Jessica Stark: A friend recently pointed out that many of my projects involve animals. The observation was obvious once stated, yet it still surprised me! I don’t think I’ve been consciously writing toward them. On reflection, though, I see that much of my work is concerned with peripheral histories: overlooked people, places, and stories, the marginal narratives that exist within larger ones. In that sense, animals fit naturally into my concerns. In relation to human attention, they are often treated as peripheral: overlooked, underestimated, or dismissed altogether. My latest project includes sprawling, serial poems devoted to the flea and its long, intimate relationship with humans.
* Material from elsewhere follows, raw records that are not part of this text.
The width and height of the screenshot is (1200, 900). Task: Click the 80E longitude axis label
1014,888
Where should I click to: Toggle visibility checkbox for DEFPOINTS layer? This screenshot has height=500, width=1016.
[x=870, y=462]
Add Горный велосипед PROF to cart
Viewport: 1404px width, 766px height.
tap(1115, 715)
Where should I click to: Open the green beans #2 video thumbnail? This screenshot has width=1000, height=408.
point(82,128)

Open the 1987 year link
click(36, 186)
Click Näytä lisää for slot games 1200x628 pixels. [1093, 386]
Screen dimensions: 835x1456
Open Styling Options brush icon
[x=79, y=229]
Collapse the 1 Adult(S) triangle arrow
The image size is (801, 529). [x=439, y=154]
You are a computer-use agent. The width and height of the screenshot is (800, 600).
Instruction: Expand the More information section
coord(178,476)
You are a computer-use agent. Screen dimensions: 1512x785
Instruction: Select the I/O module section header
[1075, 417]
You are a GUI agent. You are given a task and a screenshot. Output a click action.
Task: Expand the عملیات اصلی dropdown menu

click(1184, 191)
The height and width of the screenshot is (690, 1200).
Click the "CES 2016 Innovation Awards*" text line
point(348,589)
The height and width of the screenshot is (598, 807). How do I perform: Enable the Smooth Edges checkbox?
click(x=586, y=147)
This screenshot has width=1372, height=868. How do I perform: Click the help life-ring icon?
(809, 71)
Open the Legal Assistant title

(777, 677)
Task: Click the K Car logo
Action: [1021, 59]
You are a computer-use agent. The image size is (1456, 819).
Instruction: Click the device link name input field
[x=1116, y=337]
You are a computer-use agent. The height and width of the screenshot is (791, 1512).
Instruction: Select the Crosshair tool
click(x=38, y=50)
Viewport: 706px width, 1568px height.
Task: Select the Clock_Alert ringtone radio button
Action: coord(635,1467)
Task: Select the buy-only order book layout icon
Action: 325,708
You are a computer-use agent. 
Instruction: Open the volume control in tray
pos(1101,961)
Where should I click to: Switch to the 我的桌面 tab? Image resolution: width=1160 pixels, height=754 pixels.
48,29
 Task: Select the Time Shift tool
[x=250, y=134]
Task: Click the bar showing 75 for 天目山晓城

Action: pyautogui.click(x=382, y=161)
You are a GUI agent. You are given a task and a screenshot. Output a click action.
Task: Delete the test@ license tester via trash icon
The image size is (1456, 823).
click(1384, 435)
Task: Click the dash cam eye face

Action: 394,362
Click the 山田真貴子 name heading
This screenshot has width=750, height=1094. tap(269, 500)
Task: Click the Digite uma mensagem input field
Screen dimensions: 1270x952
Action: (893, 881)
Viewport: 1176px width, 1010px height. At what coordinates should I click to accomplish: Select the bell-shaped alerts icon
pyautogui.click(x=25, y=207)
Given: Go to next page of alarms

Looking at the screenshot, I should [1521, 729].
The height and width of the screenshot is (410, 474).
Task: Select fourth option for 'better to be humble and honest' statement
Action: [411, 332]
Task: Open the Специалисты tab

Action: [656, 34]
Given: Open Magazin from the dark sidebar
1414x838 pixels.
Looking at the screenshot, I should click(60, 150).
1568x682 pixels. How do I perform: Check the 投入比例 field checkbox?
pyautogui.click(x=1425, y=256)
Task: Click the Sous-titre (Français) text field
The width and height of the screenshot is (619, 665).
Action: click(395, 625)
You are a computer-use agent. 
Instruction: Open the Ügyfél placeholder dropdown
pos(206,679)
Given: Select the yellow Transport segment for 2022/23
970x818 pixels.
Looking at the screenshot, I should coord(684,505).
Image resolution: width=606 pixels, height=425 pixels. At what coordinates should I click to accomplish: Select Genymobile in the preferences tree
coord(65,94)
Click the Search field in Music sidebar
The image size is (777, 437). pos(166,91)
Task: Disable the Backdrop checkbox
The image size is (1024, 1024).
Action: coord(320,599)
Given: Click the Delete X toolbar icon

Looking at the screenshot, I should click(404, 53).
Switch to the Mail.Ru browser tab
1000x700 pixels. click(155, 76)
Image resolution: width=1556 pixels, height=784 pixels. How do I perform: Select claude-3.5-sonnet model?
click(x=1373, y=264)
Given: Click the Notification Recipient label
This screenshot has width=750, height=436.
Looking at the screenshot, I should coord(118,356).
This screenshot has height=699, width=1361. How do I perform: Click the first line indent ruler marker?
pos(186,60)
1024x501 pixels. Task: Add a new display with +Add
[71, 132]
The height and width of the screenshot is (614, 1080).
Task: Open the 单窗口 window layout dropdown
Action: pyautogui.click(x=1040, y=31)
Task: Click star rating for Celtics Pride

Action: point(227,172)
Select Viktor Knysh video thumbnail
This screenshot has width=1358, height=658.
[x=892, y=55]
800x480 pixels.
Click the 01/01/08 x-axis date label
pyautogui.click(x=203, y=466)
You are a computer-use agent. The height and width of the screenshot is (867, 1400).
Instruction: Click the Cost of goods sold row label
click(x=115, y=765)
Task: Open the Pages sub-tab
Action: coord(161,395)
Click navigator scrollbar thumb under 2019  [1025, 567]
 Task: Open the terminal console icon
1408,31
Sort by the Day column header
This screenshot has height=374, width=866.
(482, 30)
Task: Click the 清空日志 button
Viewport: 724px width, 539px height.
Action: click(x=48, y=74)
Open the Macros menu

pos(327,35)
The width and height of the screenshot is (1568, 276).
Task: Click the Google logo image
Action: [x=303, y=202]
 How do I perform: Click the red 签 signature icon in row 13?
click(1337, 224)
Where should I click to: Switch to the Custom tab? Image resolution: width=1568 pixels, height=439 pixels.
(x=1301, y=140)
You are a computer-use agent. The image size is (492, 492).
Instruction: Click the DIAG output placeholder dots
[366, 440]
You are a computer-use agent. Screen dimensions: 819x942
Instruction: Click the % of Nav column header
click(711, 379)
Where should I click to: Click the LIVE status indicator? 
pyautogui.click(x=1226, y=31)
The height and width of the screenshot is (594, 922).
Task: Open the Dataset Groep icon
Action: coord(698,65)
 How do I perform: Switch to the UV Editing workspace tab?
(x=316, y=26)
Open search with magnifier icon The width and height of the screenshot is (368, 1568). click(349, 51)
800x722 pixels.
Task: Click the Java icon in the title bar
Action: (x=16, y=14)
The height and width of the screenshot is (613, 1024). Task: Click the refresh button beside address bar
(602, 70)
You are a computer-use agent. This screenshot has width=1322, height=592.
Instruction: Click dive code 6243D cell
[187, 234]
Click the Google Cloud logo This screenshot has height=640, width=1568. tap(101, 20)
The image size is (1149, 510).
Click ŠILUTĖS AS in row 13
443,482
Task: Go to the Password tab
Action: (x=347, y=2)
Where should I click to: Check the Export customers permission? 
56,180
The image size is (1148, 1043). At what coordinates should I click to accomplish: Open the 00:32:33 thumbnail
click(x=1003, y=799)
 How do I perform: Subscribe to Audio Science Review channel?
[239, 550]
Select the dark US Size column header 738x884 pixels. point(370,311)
Animals, for me, function as powerful reminders of the limits of human perception and control; they expose our assumptions and our enduring flaws.
SoFloPoJo: And finally, What contemporary poet(s) do you find the most interesting or compelling?
Jessica Stark: I have a soft spot for poets mixing genres and writing hybrid work like Mai Der Vang, Anthony Cody, and Bhanu Kapil. To boot, I draw a lot of inspiration from poets that challenge AI's ability to mimic what we do. I think right now that translates to poems that resist epiphany, that challenge narrative satisfaction, and that undo familiar ways of using language. I align Dionne Brand and Ariana Reines' poetry to this hard work (as well as the aforementioned poets). Love for eternity to Florida-based poets, of course, for writing quite literally in a storm. I hear you Lenny, Tiffany, Dorsey, Michelle, Andy, Asa, Anna, Caridad, Nicole, Natalie (among so many other voices in the wind). The weather simply can't stop us.
Jessica Q. Stark is the author of Buffalo Girl (BOA Editions, 2023), winner of a Florida Book Award and a finalist for the 2023 Maya Angelou Book Award, Savage Pageant (Birds, LLC, 2020), and five poetry chapbooks, including most recently The Flea, which won first place for the MAYDAY microchapbook prize in 2025. She is a Poetry Editor at AGNI and is an Assistant Professor of Creative Writing at the University of North Florida. She was named the 2025 South Arts Fellow for Florida and currently co-organizes the Dreamboat Reading Series in Jacksonville. She also curates the Riverrun Poetry Stream, an audio-collection of Florida-based poets.